**Exercise requirements**
Leaving out the images, please reproduce each line below exactly.

(Record excerpts begins)

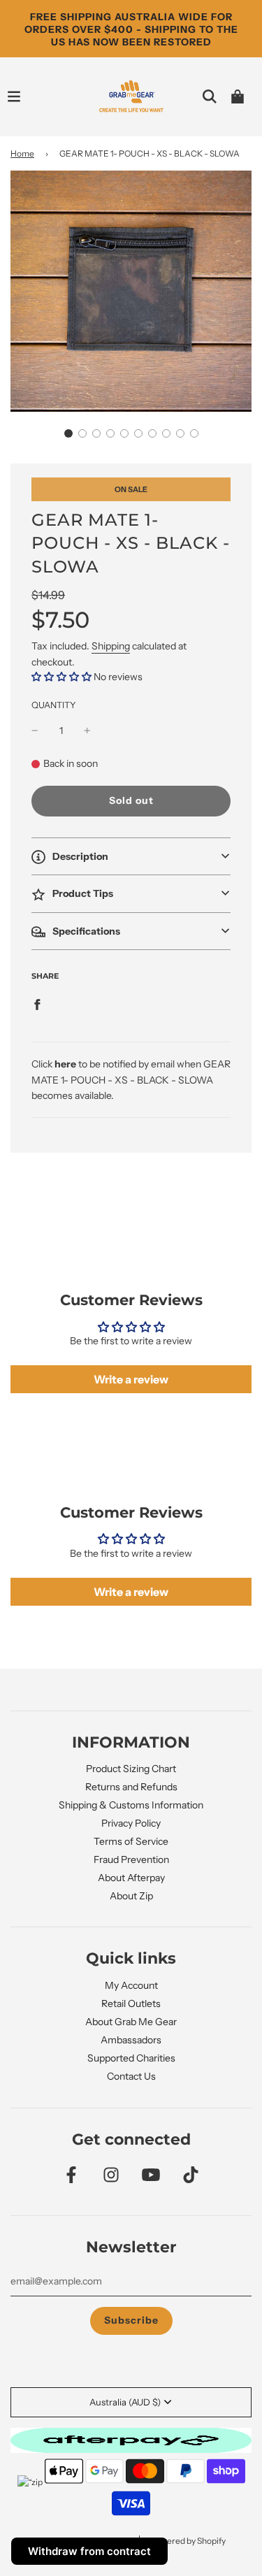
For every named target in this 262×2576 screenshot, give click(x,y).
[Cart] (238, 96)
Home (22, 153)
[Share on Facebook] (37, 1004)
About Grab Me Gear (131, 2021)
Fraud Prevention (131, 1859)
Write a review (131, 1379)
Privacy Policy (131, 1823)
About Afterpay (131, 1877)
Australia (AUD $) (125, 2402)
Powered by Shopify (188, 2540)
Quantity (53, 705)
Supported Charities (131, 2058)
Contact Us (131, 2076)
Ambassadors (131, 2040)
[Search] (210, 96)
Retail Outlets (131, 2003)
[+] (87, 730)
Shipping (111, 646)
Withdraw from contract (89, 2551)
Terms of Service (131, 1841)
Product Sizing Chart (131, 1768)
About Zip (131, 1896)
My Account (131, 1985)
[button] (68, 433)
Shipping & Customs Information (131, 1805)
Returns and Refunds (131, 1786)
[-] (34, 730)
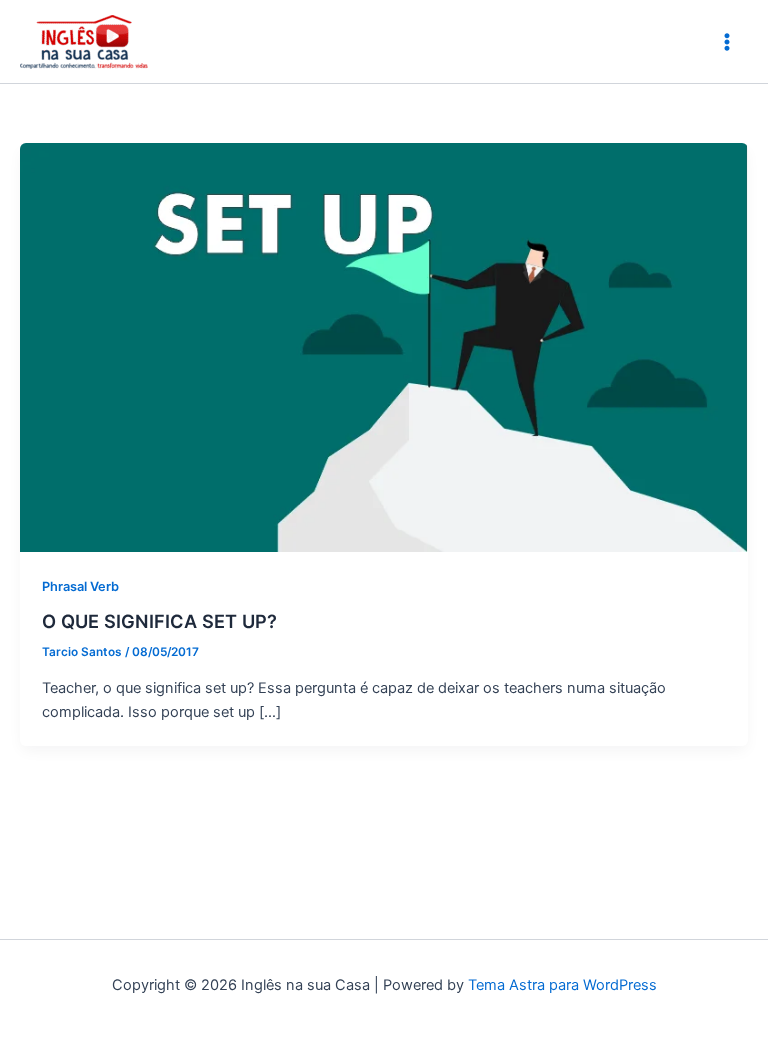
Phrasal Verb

(Record excerpts ends)

**Task solution**
For every named target in this 262×2576 screenshot, give click(x,y).
[Cart] (238, 96)
Home (22, 153)
[Share on Facebook] (37, 1004)
About Grab Me Gear (131, 2021)
Fraud Prevention (131, 1859)
Write a review (131, 1379)
Privacy Policy (131, 1823)
About Afterpay (131, 1877)
Australia (AUD $) (125, 2402)
Powered by Shopify (188, 2540)
Quantity (53, 705)
Supported Charities (131, 2058)
Contact Us (131, 2076)
Ambassadors (131, 2040)
[Search] (210, 96)
Retail Outlets (131, 2003)
[+] (87, 730)
Shipping (111, 646)
Withdraw from contract (89, 2551)
Terms of Service (131, 1841)
Product Sizing Chart (131, 1768)
About Zip (131, 1896)
My Account (131, 1985)
[button] (68, 433)
Shipping & Customs Information (131, 1805)
Returns and Refunds (131, 1786)
[-] (34, 730)
Phrasal Verb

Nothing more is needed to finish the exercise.